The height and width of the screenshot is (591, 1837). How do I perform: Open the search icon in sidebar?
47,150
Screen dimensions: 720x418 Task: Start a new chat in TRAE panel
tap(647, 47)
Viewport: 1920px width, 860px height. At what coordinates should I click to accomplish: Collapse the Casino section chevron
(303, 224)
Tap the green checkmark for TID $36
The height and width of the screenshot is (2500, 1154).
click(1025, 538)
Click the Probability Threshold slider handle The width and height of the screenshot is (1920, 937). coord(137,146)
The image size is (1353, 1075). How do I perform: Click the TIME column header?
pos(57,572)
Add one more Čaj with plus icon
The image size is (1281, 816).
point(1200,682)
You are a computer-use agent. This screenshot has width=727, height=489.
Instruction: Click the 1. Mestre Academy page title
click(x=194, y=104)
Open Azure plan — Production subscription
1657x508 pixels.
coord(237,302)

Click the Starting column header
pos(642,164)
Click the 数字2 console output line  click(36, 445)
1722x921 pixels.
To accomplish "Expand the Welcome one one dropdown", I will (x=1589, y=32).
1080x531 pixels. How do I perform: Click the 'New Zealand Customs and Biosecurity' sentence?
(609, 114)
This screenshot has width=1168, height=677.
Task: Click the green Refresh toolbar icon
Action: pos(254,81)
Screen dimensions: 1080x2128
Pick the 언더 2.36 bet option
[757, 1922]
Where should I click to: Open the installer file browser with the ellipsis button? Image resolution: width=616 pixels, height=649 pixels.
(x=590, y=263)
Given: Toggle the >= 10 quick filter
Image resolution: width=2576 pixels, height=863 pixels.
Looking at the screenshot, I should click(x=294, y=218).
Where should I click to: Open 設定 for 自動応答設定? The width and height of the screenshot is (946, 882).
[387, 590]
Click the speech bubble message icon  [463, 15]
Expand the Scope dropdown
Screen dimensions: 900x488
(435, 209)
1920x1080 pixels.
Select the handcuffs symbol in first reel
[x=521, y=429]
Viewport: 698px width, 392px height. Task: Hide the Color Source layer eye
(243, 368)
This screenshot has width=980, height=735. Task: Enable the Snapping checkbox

- - - - -

What is being asked: Every line from the data above that contains "Expand" must appear in the answer.

Reply:
To accomplish "Expand the Welcome one one dropdown", I will (x=1589, y=32).
Expand the Scope dropdown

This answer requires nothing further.